_Dataset extract_

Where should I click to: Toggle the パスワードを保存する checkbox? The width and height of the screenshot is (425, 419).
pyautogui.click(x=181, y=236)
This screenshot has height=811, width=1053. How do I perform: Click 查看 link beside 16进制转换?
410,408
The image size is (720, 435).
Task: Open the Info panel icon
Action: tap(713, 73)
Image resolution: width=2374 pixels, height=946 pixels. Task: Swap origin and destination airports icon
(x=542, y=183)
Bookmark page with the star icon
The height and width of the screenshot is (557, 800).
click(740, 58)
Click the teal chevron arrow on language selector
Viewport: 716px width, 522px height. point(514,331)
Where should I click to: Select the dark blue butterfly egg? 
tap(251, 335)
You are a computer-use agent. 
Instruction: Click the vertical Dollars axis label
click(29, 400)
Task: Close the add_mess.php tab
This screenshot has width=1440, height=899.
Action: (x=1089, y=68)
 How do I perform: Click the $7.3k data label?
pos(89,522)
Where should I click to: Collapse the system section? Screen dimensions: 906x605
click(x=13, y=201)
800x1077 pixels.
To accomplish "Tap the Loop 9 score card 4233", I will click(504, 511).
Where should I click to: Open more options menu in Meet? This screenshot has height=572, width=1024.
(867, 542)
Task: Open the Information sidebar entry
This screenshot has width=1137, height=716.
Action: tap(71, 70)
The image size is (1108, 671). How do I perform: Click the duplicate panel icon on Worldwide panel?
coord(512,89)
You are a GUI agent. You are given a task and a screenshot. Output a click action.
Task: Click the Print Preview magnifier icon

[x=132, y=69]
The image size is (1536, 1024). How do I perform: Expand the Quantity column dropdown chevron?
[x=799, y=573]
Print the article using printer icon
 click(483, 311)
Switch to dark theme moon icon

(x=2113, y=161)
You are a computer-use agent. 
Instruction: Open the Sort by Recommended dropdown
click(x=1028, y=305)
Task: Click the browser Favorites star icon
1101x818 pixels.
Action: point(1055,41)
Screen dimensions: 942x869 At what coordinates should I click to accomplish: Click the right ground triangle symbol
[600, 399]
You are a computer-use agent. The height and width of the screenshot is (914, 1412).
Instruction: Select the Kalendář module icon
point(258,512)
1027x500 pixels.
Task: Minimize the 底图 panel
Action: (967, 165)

_Problem details_
Each line of the data that holds "agent" should be reported.

_Exercise result_
You are a computer-use agent. 
You are a GUI agent. You are given a task and a screenshot. Output a click action.
You are a computer-use agent. 
You are a computer-use agent. The height and width of the screenshot is (914, 1412).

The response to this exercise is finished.